I got this from a yard sale new in the box for $15 never thought of safety gear till I started looking on A/S today I had a lot of weed eating to do that was 3 feet high and everyone at home was gone so I got it out to give it a try lol and I have to say never will I go without it while useing the weed eater only wish it was a stihl lol


----------



## LegDeLimber (Jun 16, 2013)

If you're so inclined, Grab a hair dryer or heat gun 
But be very careful if using a heat gun you can damage the hat quick!
warm up that decal and gently, slowly peel.

no brand issue for me here, own a Husky and a couple Pull-ons.
but did do a bit of sticker and decal removal on a storage trailer lot.


----------



## Slade McCuiston (Jun 18, 2013)

I wish I could find one of those for 15 bucks... I've been going back and forth over getting one of those simply because I'm tired of huge chips hitting me in the eyes while I'm cutting. I've done this for years, but I figure one day it's going to bite me. I don't care what brand it is... I've ran Stihl, Husqvarna, and Poulans... if it works, I don't care.


----------



## XSKIER (Jun 18, 2013)

Stihl now offers chaps and a helmet in a convenient carry bag for one low price. The chaps are nice to have not only for running the MS, but the FS too.


----------



## ncpete (Jun 19, 2013)

XSKIER said:


> Stihl now offers chaps and a helmet in a convenient carry bag for one low price. The chaps are nice to have not only for running the MS, but the FS too.

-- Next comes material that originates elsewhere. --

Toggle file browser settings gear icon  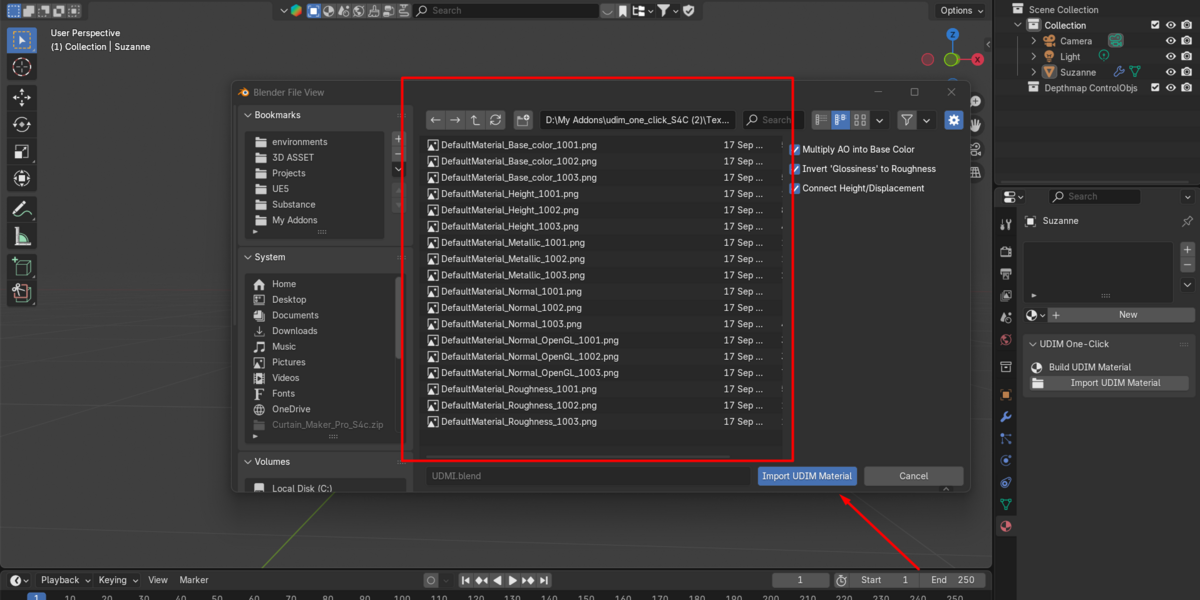(x=954, y=120)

I agree with how nice chaps are to wear while running the FS, or any trimmer. I like to work in shorts, but when running the weedeater, I will soon be wearing a pair of chaps, If not, I will soon have calloused shins from all the stuff that hits them while doing yard work.
I had considered using my soccer shin guards, but, not having played regularly for 22 years, those probably got lost or thrown out during one of my military moves.


----------



## Toyboy (Jun 19, 2013)

Milkman31 said:


> I got this from a yard sale new in the box for $15 never thought of safety gear till I started looking on A/S today I had a lot of weed eating to do that was 3 feet high and everyone at home was gone so I got it out to give it a try lol and I have to say never will I go without it while useing the weed eater only wish it was a stihl lol



I found mine years ago in the middle of a 2 lane hwy and no traffic. Drove by it first, stopped and backed up for it. I have to agree with you that I don't know how I got along without one either. Chain saws or weed whacker, it's great.
Mines a husky also but I've got mostly Husky anyway.


----------



## Tundra Man Mike (Jun 20, 2013)

I grind stumps. My helmet is exactly like that and has saved me more than one black eye. Be sure to wear eye protection also.


----------